Matata Ponyo condamné à dix ans de travaux forcés… « mais ne sera pas incarcéré »
Augustin Matata Ponyo, député national et ancien Premier ministre de la RDC. Photo-archives. © droits tiers
AFP
La condamnation de l’ancien Premier ministre Augustin Matata Ponyo Mapon par la Cour constitutionnelle continue de susciter de vives réactions dans divers milieux, notamment parmi les juristes et spécialistes du droit, qui livrent leurs analyses sur différents aspects de cette affaire.
Dans une interview accordée à la presse, maître Jean-Marie Kabengele, connu pour ses analyses sur les questions politiques et juridiques, affirme que Matata Ponyo, condamné à 10 ans de travaux forcés, n’ira pas en prison. Il se réfère à l’article 6 bis du Code pénal congolais, qui prévoit que l’exécution des peines de travaux forcés doit être régie par un règlement établi par une ordonnance présidentielle.
« Les condamnés aux travaux forcés subissent leur peine conformément au règlement fixé par l’ordonnance du Président de la République.
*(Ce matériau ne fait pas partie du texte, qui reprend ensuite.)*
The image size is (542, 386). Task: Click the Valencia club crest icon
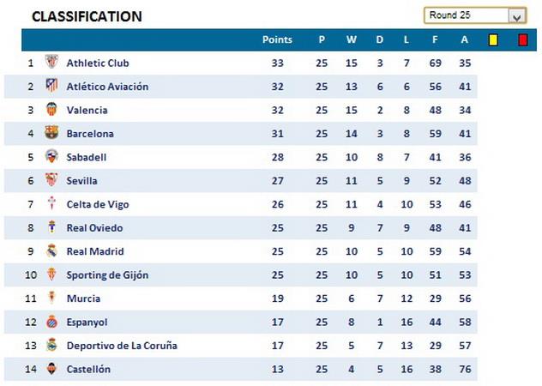(51, 110)
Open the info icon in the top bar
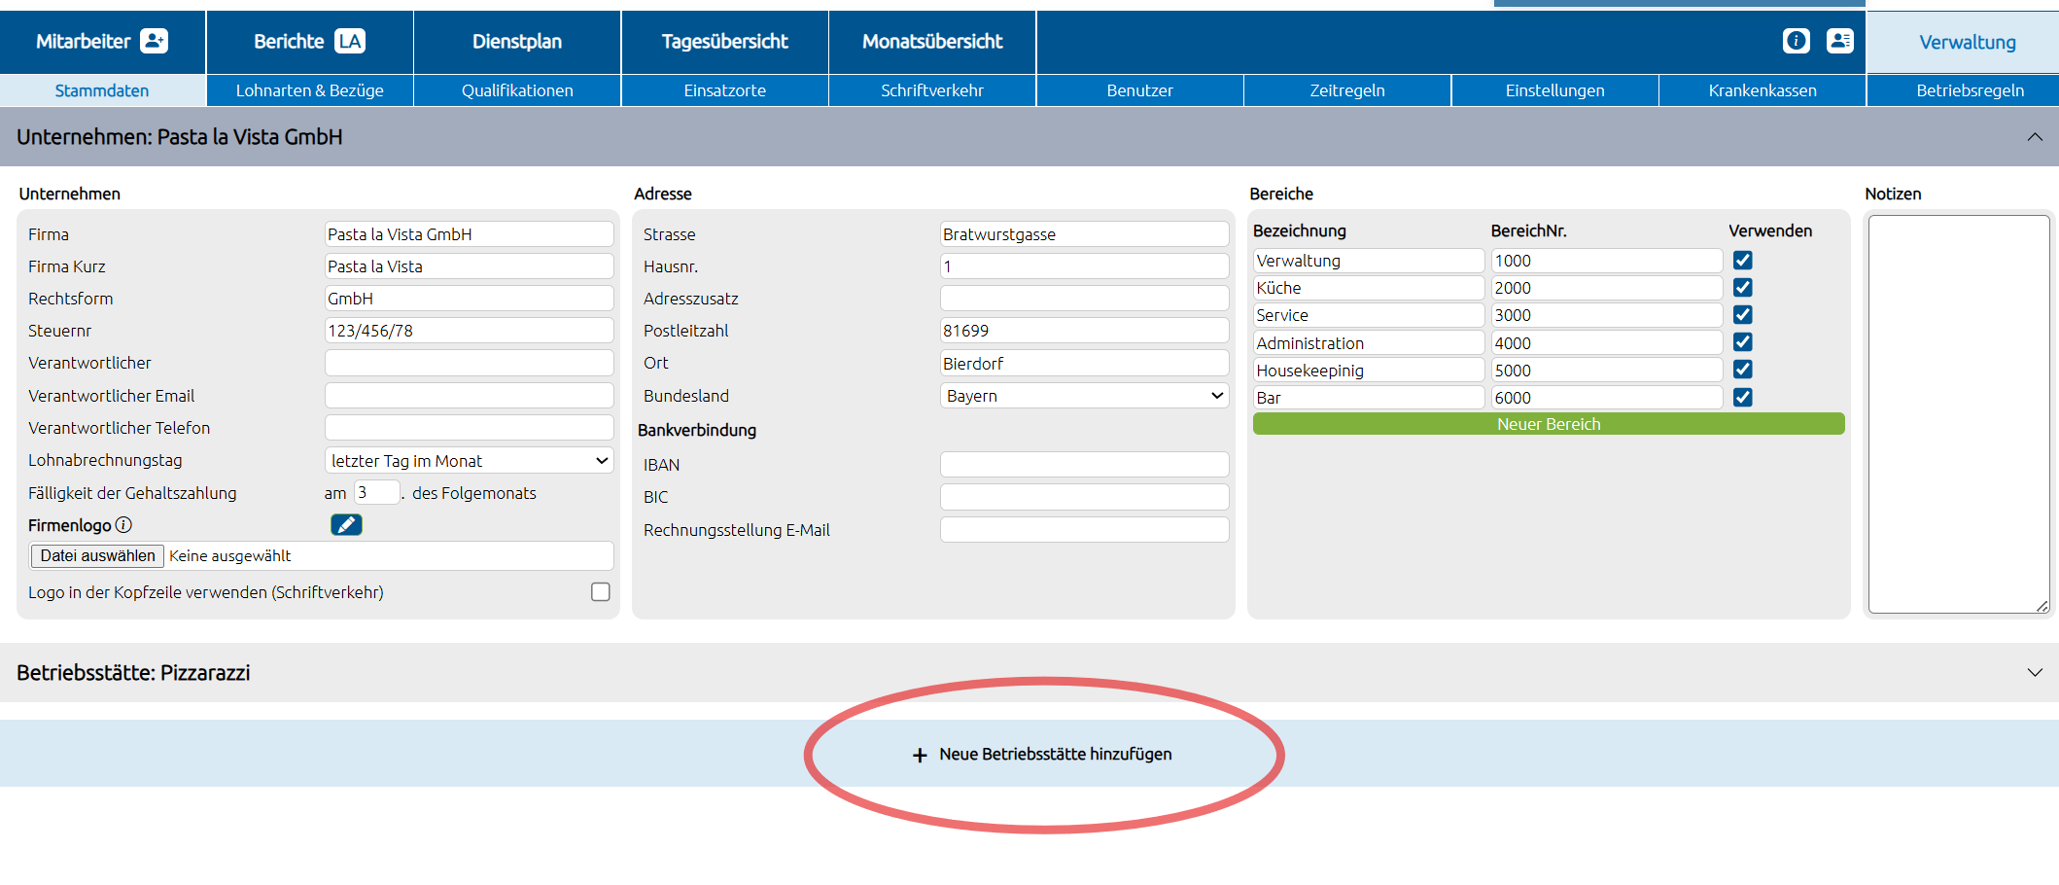The image size is (2059, 885). click(x=1796, y=41)
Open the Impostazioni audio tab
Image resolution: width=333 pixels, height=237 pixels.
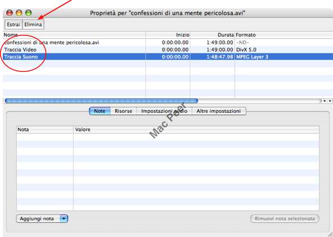pos(164,111)
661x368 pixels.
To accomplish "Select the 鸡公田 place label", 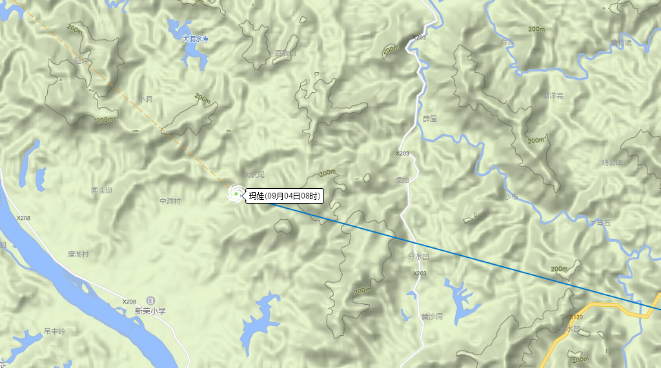I will point(612,162).
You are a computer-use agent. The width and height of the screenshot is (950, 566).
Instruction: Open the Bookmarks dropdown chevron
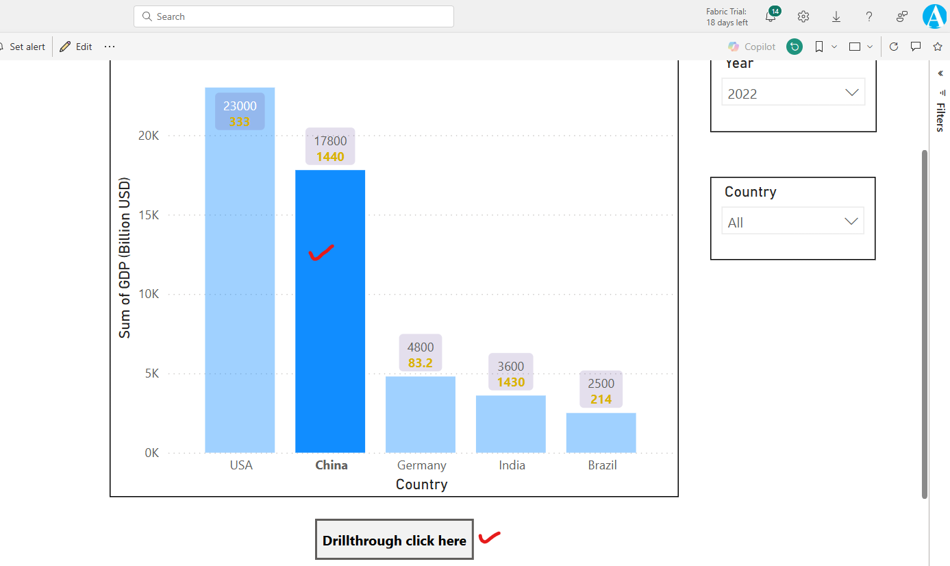click(833, 46)
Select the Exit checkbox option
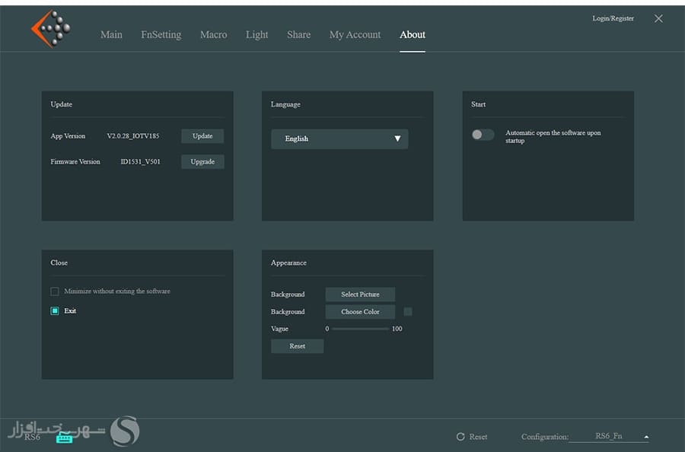Screen dimensions: 685x452 (55, 310)
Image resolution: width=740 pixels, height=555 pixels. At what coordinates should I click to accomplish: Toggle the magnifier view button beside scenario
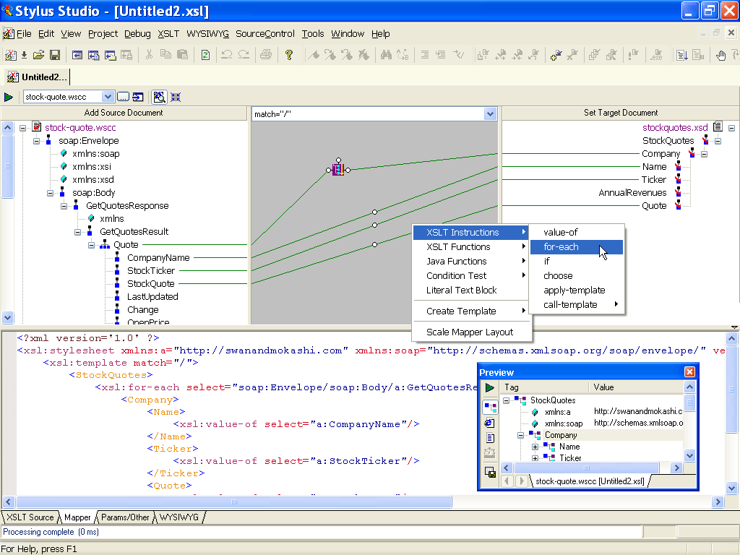[160, 97]
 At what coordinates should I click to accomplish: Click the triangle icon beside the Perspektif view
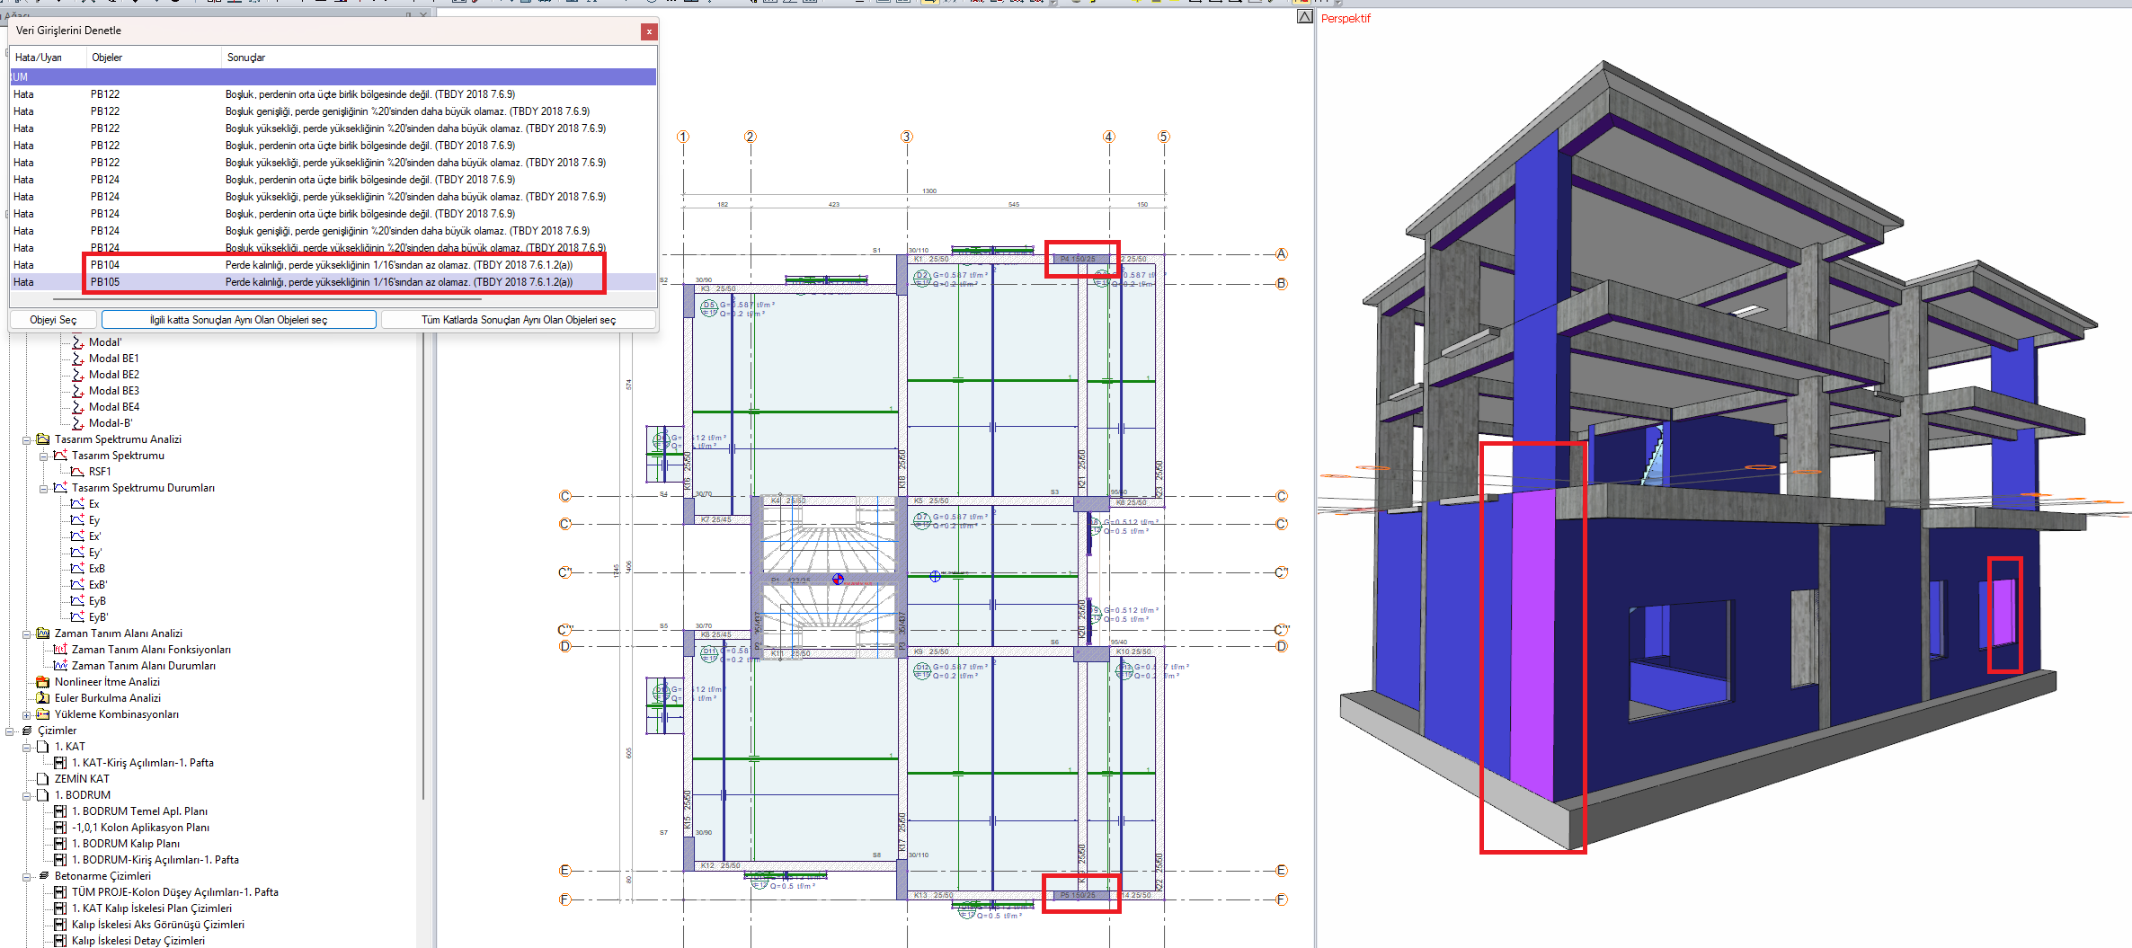[1304, 17]
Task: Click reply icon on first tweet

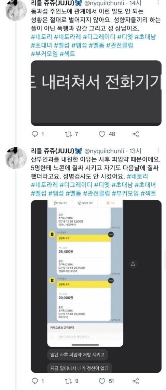Action: (x=35, y=134)
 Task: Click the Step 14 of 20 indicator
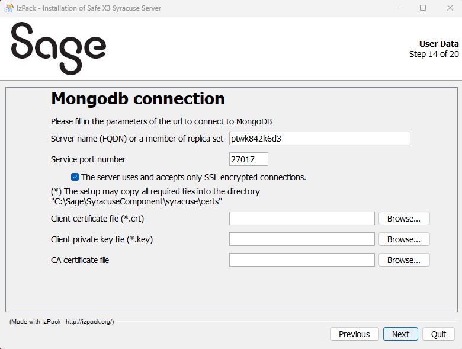[x=434, y=54]
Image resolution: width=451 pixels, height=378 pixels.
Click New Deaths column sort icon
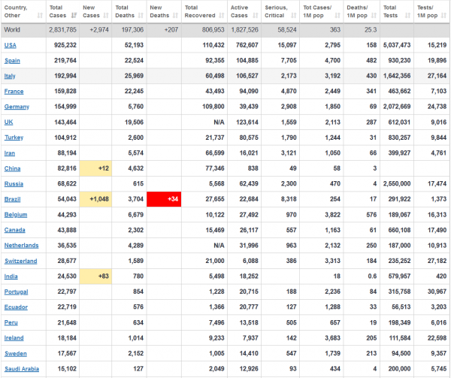tap(175, 16)
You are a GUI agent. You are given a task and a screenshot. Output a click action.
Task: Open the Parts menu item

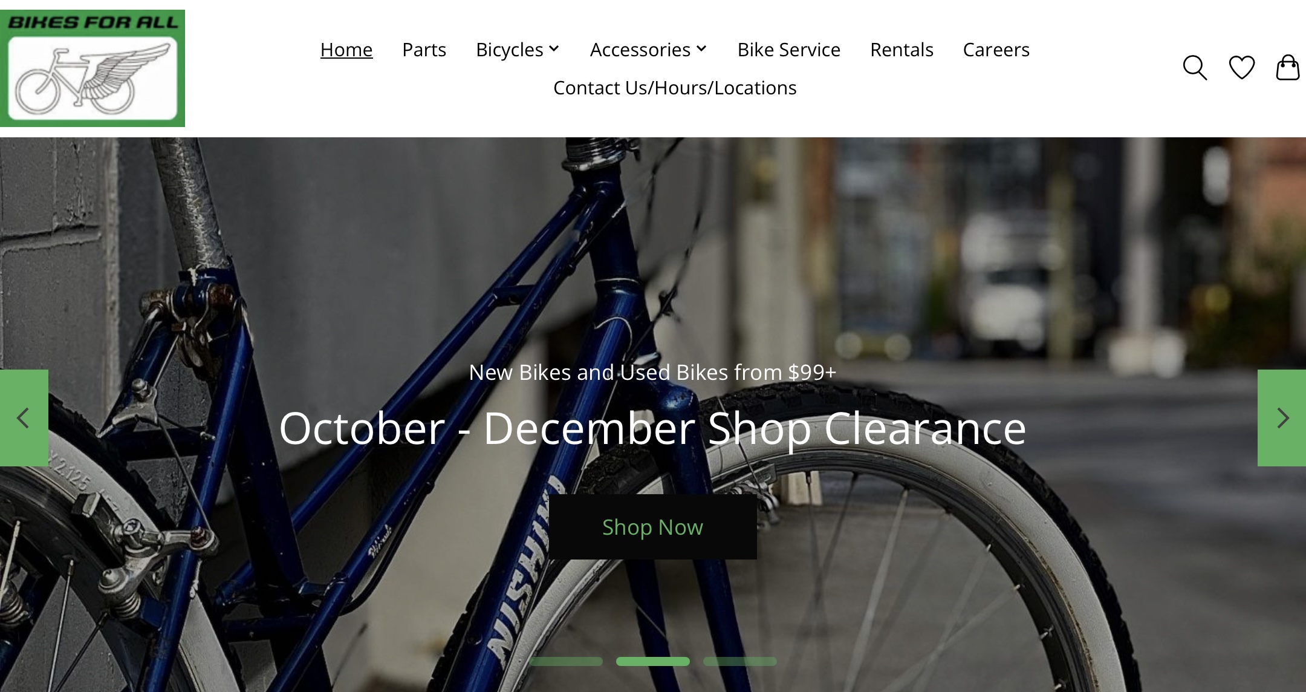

L’exécution de la peine de travaux forcés ne peut être assimilée ni confondue avec la peine de servitude pénale », peut-on lire dans ce code dans son article 6 bis.
Selon maître Kabengele, incarcérer Matata Ponyo dans le contexte actuel constituerait une violation de la Constitution de la RDC. « Si la Cour constitutionnelle ordonnait son arrestation immédiate, elle violerait le prescrit de l’article 6 bis, car elle confondrait la peine de travaux forcés avec celle de la servitude pénale. Or, la servitude pénale implique l’emprisonnement », explique-t-il.
Dans ce cadre, il précise qu’il n’y aura pas de « prise de corps » pour l’exécution de l’arrêt condamnant Matata Ponyo. Cela signifie que le président du parti Leadership et Gouvernance pour le Développement (LGD) restera en liberté jusqu’à ce que les conditions légales pour une arrestation soient réunies.
Un bémol subsiste toutefois. Le juriste souligne : « S’il (Matata Ponyo) avait été arrêté durant la phase préjudicielle et se trouvait déjà en détention, la peine prononcée aurait pu s’appliquer immédiatement. Mais dans le cas présent, avec une condamnation aux travaux forcés, aucun mandat de prise de corps ne peut être émis pour le conduire en prison. »
Matata Ponyo a été reconnu coupable de détournement de fonds publics à hauteur de plus de 200 millions de dollars américains, dans le cadre du projet avorté du parc agro-industriel de Bukanga-Lonzo. La Cour constitutionnelle l’a condamné à 10 ans de travaux forcés, 5 ans d’inéligibilité, et à la saisie de ses biens au prorata des sommes détournées. Ses coaccusés, Deogratias Mutombo, ancien gouverneur de la Banque centrale du Congo, et l’entrepreneur sud-africain Christo Grobler, ont écopé de 5 ans de travaux forcés chacun.